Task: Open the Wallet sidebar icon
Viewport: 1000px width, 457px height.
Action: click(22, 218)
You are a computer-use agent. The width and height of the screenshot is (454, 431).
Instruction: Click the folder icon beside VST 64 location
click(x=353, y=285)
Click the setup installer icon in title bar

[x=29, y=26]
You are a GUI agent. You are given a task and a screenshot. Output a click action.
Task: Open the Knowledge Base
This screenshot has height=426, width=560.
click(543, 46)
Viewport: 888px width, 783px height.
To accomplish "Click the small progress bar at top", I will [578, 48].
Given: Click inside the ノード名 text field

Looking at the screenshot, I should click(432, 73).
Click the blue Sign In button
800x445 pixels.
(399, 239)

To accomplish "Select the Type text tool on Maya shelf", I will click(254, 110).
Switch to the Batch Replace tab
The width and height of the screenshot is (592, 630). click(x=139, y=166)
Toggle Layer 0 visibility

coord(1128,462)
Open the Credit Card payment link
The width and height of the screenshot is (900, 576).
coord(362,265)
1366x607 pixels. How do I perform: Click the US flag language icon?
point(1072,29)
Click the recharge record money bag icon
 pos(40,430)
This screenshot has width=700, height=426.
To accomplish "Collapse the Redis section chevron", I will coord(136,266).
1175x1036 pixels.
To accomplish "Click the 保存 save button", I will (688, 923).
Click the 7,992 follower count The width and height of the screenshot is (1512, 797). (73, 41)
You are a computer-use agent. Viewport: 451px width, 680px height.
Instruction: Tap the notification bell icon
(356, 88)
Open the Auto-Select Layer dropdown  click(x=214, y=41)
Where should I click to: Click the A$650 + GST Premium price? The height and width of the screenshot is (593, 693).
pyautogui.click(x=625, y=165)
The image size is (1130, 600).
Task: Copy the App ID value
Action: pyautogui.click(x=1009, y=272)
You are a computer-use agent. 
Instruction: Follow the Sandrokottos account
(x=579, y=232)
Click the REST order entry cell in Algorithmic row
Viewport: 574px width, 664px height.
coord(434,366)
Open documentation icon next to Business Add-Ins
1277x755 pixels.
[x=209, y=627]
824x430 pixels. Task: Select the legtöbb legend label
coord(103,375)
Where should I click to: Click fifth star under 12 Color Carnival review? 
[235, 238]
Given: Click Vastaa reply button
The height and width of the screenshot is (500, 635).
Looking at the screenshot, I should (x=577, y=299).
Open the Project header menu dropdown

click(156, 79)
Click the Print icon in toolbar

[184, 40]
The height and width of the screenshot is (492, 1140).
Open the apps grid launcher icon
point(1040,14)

--------------------

**What this task involves**
Only an exact copy of the data above will do.

**Task solution**
Task: Open the Wallet sidebar icon
Viewport: 1000px width, 457px height.
Action: click(22, 218)
You are a computer-use agent. The width and height of the screenshot is (454, 431).
Instruction: Click the folder icon beside VST 64 location
click(x=353, y=285)
Click the setup installer icon in title bar

[x=29, y=26]
You are a GUI agent. You are given a task and a screenshot. Output a click action.
Task: Open the Knowledge Base
This screenshot has height=426, width=560.
click(543, 46)
Viewport: 888px width, 783px height.
To accomplish "Click the small progress bar at top", I will [578, 48].
Given: Click inside the ノード名 text field

Looking at the screenshot, I should click(432, 73).
Click the blue Sign In button
800x445 pixels.
(399, 239)

To accomplish "Select the Type text tool on Maya shelf", I will click(254, 110).
Switch to the Batch Replace tab
The width and height of the screenshot is (592, 630). click(x=139, y=166)
Toggle Layer 0 visibility

coord(1128,462)
Open the Credit Card payment link
The width and height of the screenshot is (900, 576).
coord(362,265)
1366x607 pixels. How do I perform: Click the US flag language icon?
point(1072,29)
Click the recharge record money bag icon
 pos(40,430)
This screenshot has width=700, height=426.
To accomplish "Collapse the Redis section chevron", I will coord(136,266).
1175x1036 pixels.
To accomplish "Click the 保存 save button", I will (688, 923).
Click the 7,992 follower count The width and height of the screenshot is (1512, 797). (73, 41)
You are a computer-use agent. Viewport: 451px width, 680px height.
Instruction: Tap the notification bell icon
(356, 88)
Open the Auto-Select Layer dropdown  click(x=214, y=41)
Where should I click to: Click the A$650 + GST Premium price? The height and width of the screenshot is (593, 693).
pyautogui.click(x=625, y=165)
The image size is (1130, 600).
Task: Copy the App ID value
Action: pyautogui.click(x=1009, y=272)
You are a computer-use agent. 
Instruction: Follow the Sandrokottos account
(x=579, y=232)
Click the REST order entry cell in Algorithmic row
Viewport: 574px width, 664px height.
coord(434,366)
Open documentation icon next to Business Add-Ins
1277x755 pixels.
[x=209, y=627]
824x430 pixels. Task: Select the legtöbb legend label
coord(103,375)
Where should I click to: Click fifth star under 12 Color Carnival review? 
[235, 238]
Given: Click Vastaa reply button
The height and width of the screenshot is (500, 635).
Looking at the screenshot, I should (x=577, y=299).
Open the Project header menu dropdown

click(156, 79)
Click the Print icon in toolbar

[184, 40]
The height and width of the screenshot is (492, 1140).
Open the apps grid launcher icon
point(1040,14)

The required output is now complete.